The recently released Thomson Reuters GFMS gold survey for 2015 starkly illustrates the decline of local gold production – from 315 tonnes in 2005 to just 164 tonnes in 2014. Yet total global gold production reached record levels of 3 133 tonnes in 2014. This is an 18.2% improvement on production of 2 561 tonnes in 2005 and it is led by the world’s largest gold producer, China.
That country’s gold production has doubled from 230 tonnes in 2005 to 462 tonnes last year. South Africa remains one of the largest gold producing countries in the world and is ranked as sixth after Peru, the United States, Russia, Australia and China. Despite South Africa’s dwindling gold output, the continent’s gold mine production managed to grow by 1% in 2014, largely thanks to increased gold mine production in the Democratic Republic of Congo as new mines started up.
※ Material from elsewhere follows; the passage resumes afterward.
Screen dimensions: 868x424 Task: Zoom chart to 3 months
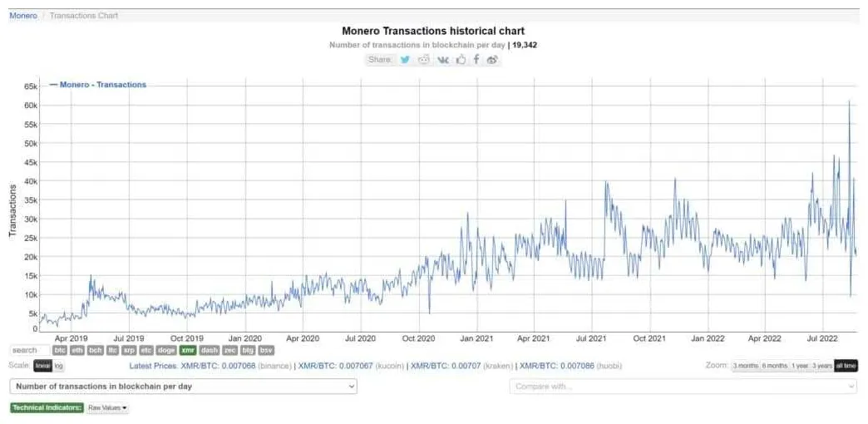click(x=744, y=366)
Although gold mining production expanded in 2014, this reflected a ramp-up of previously commissioned projects. It was also helped by all-in-costs that had dropped substantially (25%), although this was distorted by a large number of impairments which occurred in 2013. With this factor stripped out, average cash costs dropped by 3% to $749 an ounce, which reflected “advantageous foreign exchange rate movements and higher processed grades”, Thomson Reuters said.
Mining companies in emerging markets typically have operating expenses in local currency, but earn in dollars. “Output is expected to be flat in 2015 as this impact wanes, before starting a palpable decline,” the survey said. All-in-costs dropped by 25% to $1 314 an ounce in 2014 (the average spot price over the year was $1 266.40). Production may be up, but demand has slowed substantially and dropped 18% in 2014.
Demand for jewellery down
As the US economy recovered from the global financial crisis, gold experienced a lessening appeal as an asset class in 2014 as a result of lower perceived risk for systematic financial instability and continued low inflationary pressures, the survey said. Physical demand tempered “after excesses of 2013”, it said.
Lower demand for jewellery higher than 18 carats, and less demand for gold bars and coins has affected the supply / demand balance and pushed the market into a 204 tonne physical surplus for the year, the survey said. “The retail coin and bar market was the one that really suffered in 2014, slumping by 40% year on year, driven particularly by the Asian markets, reflecting the action of 2013 and unease over the price outlook,” Thomson Reuters said. Still, China and India between them accounted for 54% of the world’s jewellery, bar and medal demand in 2014.
The gold survey did not view this as much cause for concern: “Physical surpluses and deficits in the gold market are less relevant than those in the industrial metals, owing to the available level of above-ground gold stocks. We calculate that some 183 600 tonnes of gold have been produced in human history and much of this is still in circulation,” it said, noting that rather than annual supply and demand determining the price, it is the price that determines how much new physical supply and demand are attracted to the market each year.